Briefe an Susanne                                                                   Kommentar

 

168. Gerhard E.                                                Schwarzenborn, 19.1.67

Mein lieber Schatz!

Heute abend hat mich der Stubendienst auf mein Bett gescheucht und ich will die Zeit nutzen, um Dir weiter zu berichten. Nach der schon erwähnten Schießausbildung ging es gestern mit Sport weiter (Geräteturnen, Gymnastik und Nahkampfabwehrgriff). Nach dem Mittagessen gingen wir wieder mit vollem Gepäck zur Schießausbildung hinaus. Anschließen war Formalausbildung (Exerzieren): Wenden und grüßen. Nach dem Abendessen marschierten wir wieder mit vollem Gepäck etwa 1 km durch die Dunkelheit und hörten und sahen eine Kampfvorführung bei Nacht, die etwa eineinhalbe Stunde dauerte. Das eindruckvollste war die Detonation einer Übungsmine in etwa 100 m Entfernung. Anschließend plumpsten wir todmüde in die Betten.
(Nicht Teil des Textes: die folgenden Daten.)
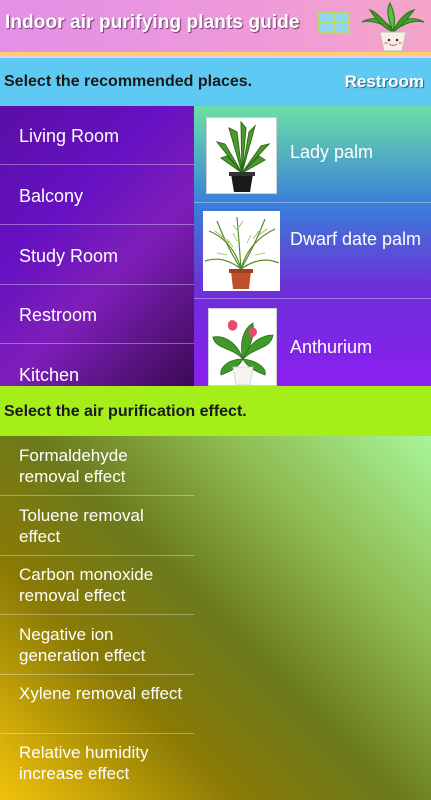 This screenshot has width=431, height=800. I want to click on effect-item-label: Relative humidity increase effect, so click(84, 763).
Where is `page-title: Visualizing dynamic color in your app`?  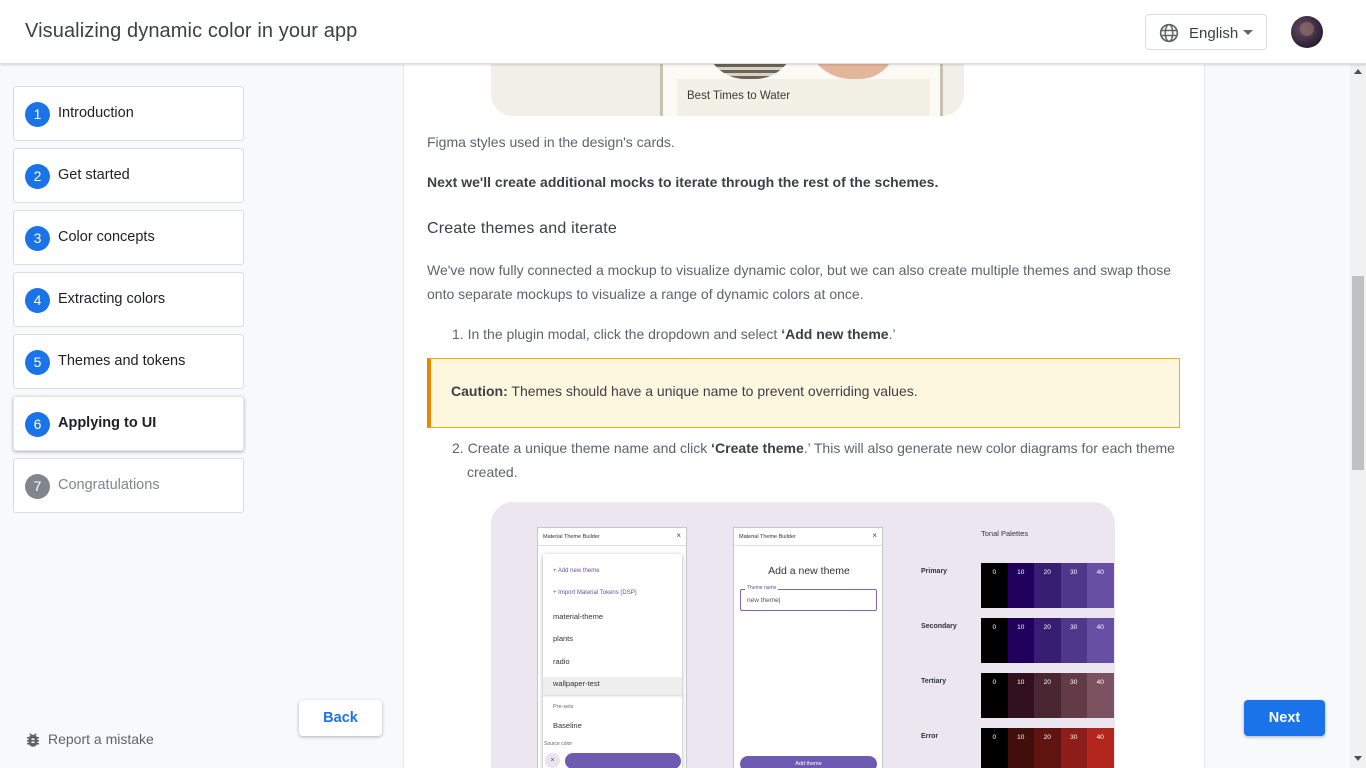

Doch das dicke Ende kam heute!

Nach einer Unterrichtsstunde gings zum erstenmal hinaus zum Scharfschießen. Jeder hatte auf 200 m 5 Schuß in ein Quadrat abzugeben. Der Lärm ist ganz schön stark gewesen. Die weitesten Einschüsse lagen bei mir 25 cm auseinander. Beim Besten 8 cm, beim Schlechtesten 40 cm bei nur drei Treffern! Dann hat man uns „vergast“, d.h. wir mußten mit Gasmasken in einen Bunker, der mit Tränengas gefüllt war. Dort wurden die Masken geprüft. Erst liefen wir mit voller Ausrüstung im Kreis, um außer Atem zu kommen, dann wurden die Filter gewechselt. Dabei kommt man leicht in Panik.

Als das Mittagessen beendet war, marschierten wir mit der vorgestern beschriebenen Ausrüstung 10 km durch morastiges Gelände: im Gleichschritt, zwei Stunden lang: O Wunder, ich habe keine Blasen!
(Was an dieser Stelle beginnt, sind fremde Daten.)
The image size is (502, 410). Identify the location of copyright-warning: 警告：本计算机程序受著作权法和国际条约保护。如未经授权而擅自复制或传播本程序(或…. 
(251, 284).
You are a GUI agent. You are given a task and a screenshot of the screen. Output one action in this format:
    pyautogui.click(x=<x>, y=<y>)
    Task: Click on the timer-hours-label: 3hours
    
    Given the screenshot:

Müde bin ich allerdings, wie Du Dir vorstellen kannst. Wenn die Stube gleich wieder so sauber ist, wie wir, sollen wir uns noch ein Stündchen zusammensetzen und ein paar Dosen Bier trinken.

Samstag ist auch bis 16.00 Uhr Dienst und jeder Woche eine Nahtübung, dabei spricht man immer von einer 45 Stundenwochen für Soldaten. Wir hörten heute, daß der Hauptmann befohlen habe, nur alle drei Wochen Urlaub zu gewähren. Da wir beim erstenmal Bereitschaft haben, kann es sein, daß ich erst Mitte Februar nach Hause komme. Ich hoffe, daß das zu Karneval sein wird. Wenn ich kann, komme ich auf jeden Fall am 3. Wir hoffen sogar, bis Montag den 6. frei zu kriegen.

Was ich zu Hause vor allem machen werde, ist ordentlich auszuschlafen, denn wir werden hier sogar Sonntags um 6 geweckt.

Das ist alles, was ich heute zu berichten weiß. Du fehlst mir sehr, in der Woche wird mir das nicht so bewußt, aber am Wochenende, wenn ich Zeit habe umso mehr. Wenn ab nächste Woche Wochenendausgang ist, merke ich das noch mehr, denn dann bin ich alleine hier, da alle aus meiner Stube in der Nähe wohnen..

Bitte denk mal an mich, wenn Du um 5 Uhr aufwachen solltest; ich muß dann schon aus dem Bett und bin immer so müde.

Grüße bitte alle Freunde von mir, besonders Deine Eltern, ich habe das bisher vergessen.

Viele Grüße und Küsse

Dein Gerhard.

P.S. Ich warte immer mit Freude auf Post!